[[ PROVIDED INFORMATION, beginning ]]
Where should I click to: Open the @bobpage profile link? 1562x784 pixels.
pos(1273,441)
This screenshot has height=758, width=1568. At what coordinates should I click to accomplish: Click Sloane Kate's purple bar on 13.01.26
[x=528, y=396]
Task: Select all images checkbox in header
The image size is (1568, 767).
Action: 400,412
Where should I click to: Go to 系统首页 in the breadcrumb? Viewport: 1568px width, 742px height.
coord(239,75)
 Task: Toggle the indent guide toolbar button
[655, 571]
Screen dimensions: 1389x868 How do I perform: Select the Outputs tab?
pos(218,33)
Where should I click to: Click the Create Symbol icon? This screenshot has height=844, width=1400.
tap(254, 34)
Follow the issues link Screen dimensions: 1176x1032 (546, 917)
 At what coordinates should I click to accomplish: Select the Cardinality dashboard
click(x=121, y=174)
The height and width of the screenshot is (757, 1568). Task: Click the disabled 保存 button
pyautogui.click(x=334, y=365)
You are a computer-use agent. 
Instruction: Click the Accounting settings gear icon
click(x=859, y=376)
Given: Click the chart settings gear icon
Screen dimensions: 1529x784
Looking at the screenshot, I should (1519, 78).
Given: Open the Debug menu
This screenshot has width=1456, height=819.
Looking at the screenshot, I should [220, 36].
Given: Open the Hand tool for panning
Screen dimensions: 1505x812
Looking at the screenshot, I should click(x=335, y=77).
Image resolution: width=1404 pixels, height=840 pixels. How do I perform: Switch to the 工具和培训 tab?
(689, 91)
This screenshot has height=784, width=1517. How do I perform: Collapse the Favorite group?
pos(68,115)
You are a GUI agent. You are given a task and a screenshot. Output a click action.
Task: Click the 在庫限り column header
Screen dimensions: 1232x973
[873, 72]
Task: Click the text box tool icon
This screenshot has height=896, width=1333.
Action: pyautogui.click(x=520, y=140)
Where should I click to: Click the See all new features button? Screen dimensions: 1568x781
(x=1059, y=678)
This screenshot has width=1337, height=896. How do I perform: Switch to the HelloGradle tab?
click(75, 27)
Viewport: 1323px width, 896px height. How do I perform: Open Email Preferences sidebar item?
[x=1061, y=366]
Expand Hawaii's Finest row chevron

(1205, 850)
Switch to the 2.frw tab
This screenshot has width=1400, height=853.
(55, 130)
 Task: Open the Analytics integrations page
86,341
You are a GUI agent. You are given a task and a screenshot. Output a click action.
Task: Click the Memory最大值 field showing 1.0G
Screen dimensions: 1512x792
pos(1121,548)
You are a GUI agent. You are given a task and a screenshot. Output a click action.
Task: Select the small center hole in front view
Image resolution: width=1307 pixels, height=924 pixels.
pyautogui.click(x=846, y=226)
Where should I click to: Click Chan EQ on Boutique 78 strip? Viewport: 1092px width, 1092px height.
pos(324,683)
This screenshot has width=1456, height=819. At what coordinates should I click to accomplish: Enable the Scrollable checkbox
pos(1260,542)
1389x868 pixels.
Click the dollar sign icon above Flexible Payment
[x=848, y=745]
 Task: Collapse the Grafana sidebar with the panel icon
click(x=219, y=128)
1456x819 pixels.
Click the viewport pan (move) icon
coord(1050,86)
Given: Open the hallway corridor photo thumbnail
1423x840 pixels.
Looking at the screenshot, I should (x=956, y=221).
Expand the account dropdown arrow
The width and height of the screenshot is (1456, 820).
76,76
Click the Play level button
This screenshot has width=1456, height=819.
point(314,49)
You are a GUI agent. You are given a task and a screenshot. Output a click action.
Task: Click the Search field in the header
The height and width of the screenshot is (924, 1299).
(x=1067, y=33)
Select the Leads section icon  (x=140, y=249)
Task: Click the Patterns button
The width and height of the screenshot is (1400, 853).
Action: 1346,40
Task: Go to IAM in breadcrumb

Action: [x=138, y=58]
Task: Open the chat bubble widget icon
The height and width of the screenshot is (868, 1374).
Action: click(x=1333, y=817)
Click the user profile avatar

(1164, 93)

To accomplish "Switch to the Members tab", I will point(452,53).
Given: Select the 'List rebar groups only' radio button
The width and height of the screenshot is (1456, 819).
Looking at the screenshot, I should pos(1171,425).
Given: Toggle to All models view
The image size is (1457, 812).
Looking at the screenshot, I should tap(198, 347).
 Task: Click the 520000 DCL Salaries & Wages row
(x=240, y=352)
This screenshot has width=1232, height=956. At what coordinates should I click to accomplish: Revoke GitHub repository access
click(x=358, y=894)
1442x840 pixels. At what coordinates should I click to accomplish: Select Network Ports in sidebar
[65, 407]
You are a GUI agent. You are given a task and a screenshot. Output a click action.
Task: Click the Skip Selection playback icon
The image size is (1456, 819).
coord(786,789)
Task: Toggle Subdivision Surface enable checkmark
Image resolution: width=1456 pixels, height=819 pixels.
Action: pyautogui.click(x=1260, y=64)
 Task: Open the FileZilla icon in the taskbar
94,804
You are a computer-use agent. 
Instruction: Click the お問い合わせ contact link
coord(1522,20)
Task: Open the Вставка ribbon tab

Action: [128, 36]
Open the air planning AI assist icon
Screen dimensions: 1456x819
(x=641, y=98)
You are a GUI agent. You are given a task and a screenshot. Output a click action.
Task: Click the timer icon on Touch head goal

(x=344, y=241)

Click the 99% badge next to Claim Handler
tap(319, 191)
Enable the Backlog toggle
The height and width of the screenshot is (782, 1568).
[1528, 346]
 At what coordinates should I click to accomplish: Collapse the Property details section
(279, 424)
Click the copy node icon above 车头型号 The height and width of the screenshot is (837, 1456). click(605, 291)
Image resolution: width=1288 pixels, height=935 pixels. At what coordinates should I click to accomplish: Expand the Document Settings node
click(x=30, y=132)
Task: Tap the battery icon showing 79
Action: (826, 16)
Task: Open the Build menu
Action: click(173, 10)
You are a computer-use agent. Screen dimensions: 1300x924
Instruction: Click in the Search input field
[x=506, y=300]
[[ PROVIDED INFORMATION, end ]]
■ TASK ITEM ■
Take the material above and reproduce it word for word.

■ EXERCISE SOLUTION ■
Where should I click to: Open the @bobpage profile link? 1562x784 pixels.
pos(1273,441)
This screenshot has height=758, width=1568. At what coordinates should I click to accomplish: Click Sloane Kate's purple bar on 13.01.26
[x=528, y=396]
Task: Select all images checkbox in header
The image size is (1568, 767).
Action: 400,412
Where should I click to: Go to 系统首页 in the breadcrumb? Viewport: 1568px width, 742px height.
coord(239,75)
 Task: Toggle the indent guide toolbar button
[655, 571]
Screen dimensions: 1389x868 How do I perform: Select the Outputs tab?
pos(218,33)
Where should I click to: Click the Create Symbol icon? This screenshot has height=844, width=1400.
tap(254, 34)
Follow the issues link Screen dimensions: 1176x1032 (546, 917)
 At what coordinates should I click to accomplish: Select the Cardinality dashboard
click(x=121, y=174)
The height and width of the screenshot is (757, 1568). Task: Click the disabled 保存 button
pyautogui.click(x=334, y=365)
You are a computer-use agent. 
Instruction: Click the Accounting settings gear icon
click(x=859, y=376)
Given: Click the chart settings gear icon
Screen dimensions: 1529x784
Looking at the screenshot, I should (1519, 78).
Given: Open the Debug menu
This screenshot has width=1456, height=819.
Looking at the screenshot, I should [220, 36].
Given: Open the Hand tool for panning
Screen dimensions: 1505x812
Looking at the screenshot, I should click(x=335, y=77).
Image resolution: width=1404 pixels, height=840 pixels. How do I perform: Switch to the 工具和培训 tab?
(689, 91)
This screenshot has height=784, width=1517. How do I perform: Collapse the Favorite group?
pos(68,115)
You are a GUI agent. You are given a task and a screenshot. Output a click action.
Task: Click the 在庫限り column header
Screen dimensions: 1232x973
[873, 72]
Task: Click the text box tool icon
This screenshot has height=896, width=1333.
Action: pyautogui.click(x=520, y=140)
Where should I click to: Click the See all new features button? Screen dimensions: 1568x781
(x=1059, y=678)
This screenshot has width=1337, height=896. How do I perform: Switch to the HelloGradle tab?
click(75, 27)
Viewport: 1323px width, 896px height. How do I perform: Open Email Preferences sidebar item?
[x=1061, y=366]
Expand Hawaii's Finest row chevron

(1205, 850)
Switch to the 2.frw tab
This screenshot has width=1400, height=853.
(55, 130)
 Task: Open the Analytics integrations page
86,341
You are a GUI agent. You are given a task and a screenshot. Output a click action.
Task: Click the Memory最大值 field showing 1.0G
Screen dimensions: 1512x792
pos(1121,548)
You are a GUI agent. You are given a task and a screenshot. Output a click action.
Task: Select the small center hole in front view
Image resolution: width=1307 pixels, height=924 pixels.
pyautogui.click(x=846, y=226)
Where should I click to: Click Chan EQ on Boutique 78 strip? Viewport: 1092px width, 1092px height.
pos(324,683)
This screenshot has width=1456, height=819. At what coordinates should I click to accomplish: Enable the Scrollable checkbox
pos(1260,542)
1389x868 pixels.
Click the dollar sign icon above Flexible Payment
[x=848, y=745]
 Task: Collapse the Grafana sidebar with the panel icon
click(x=219, y=128)
1456x819 pixels.
Click the viewport pan (move) icon
coord(1050,86)
Given: Open the hallway corridor photo thumbnail
1423x840 pixels.
Looking at the screenshot, I should (x=956, y=221).
Expand the account dropdown arrow
The width and height of the screenshot is (1456, 820).
76,76
Click the Play level button
This screenshot has width=1456, height=819.
point(314,49)
You are a GUI agent. You are given a task and a screenshot. Output a click action.
Task: Click the Search field in the header
The height and width of the screenshot is (924, 1299).
(x=1067, y=33)
Select the Leads section icon  (x=140, y=249)
Task: Click the Patterns button
The width and height of the screenshot is (1400, 853).
Action: 1346,40
Task: Go to IAM in breadcrumb

Action: [x=138, y=58]
Task: Open the chat bubble widget icon
The height and width of the screenshot is (868, 1374).
Action: click(x=1333, y=817)
Click the user profile avatar

(1164, 93)

To accomplish "Switch to the Members tab", I will point(452,53).
Given: Select the 'List rebar groups only' radio button
The width and height of the screenshot is (1456, 819).
Looking at the screenshot, I should pos(1171,425).
Given: Toggle to All models view
The image size is (1457, 812).
Looking at the screenshot, I should tap(198, 347).
 Task: Click the 520000 DCL Salaries & Wages row
(x=240, y=352)
This screenshot has width=1232, height=956. At what coordinates should I click to accomplish: Revoke GitHub repository access
click(x=358, y=894)
1442x840 pixels. At what coordinates should I click to accomplish: Select Network Ports in sidebar
[65, 407]
You are a GUI agent. You are given a task and a screenshot. Output a click action.
Task: Click the Skip Selection playback icon
The image size is (1456, 819).
coord(786,789)
Task: Toggle Subdivision Surface enable checkmark
Image resolution: width=1456 pixels, height=819 pixels.
Action: pyautogui.click(x=1260, y=64)
 Task: Open the FileZilla icon in the taskbar
94,804
You are a computer-use agent. 
Instruction: Click the お問い合わせ contact link
coord(1522,20)
Task: Open the Вставка ribbon tab

Action: [128, 36]
Open the air planning AI assist icon
Screen dimensions: 1456x819
(x=641, y=98)
You are a GUI agent. You are given a task and a screenshot. Output a click action.
Task: Click the timer icon on Touch head goal

(x=344, y=241)

Click the 99% badge next to Claim Handler
tap(319, 191)
Enable the Backlog toggle
The height and width of the screenshot is (782, 1568).
[1528, 346]
 At what coordinates should I click to accomplish: Collapse the Property details section
(279, 424)
Click the copy node icon above 车头型号 The height and width of the screenshot is (837, 1456). click(605, 291)
Image resolution: width=1288 pixels, height=935 pixels. At what coordinates should I click to accomplish: Expand the Document Settings node
click(x=30, y=132)
Task: Tap the battery icon showing 79
Action: (826, 16)
Task: Open the Build menu
Action: click(173, 10)
You are a computer-use agent. Screen dimensions: 1300x924
Instruction: Click in the Search input field
[x=506, y=300]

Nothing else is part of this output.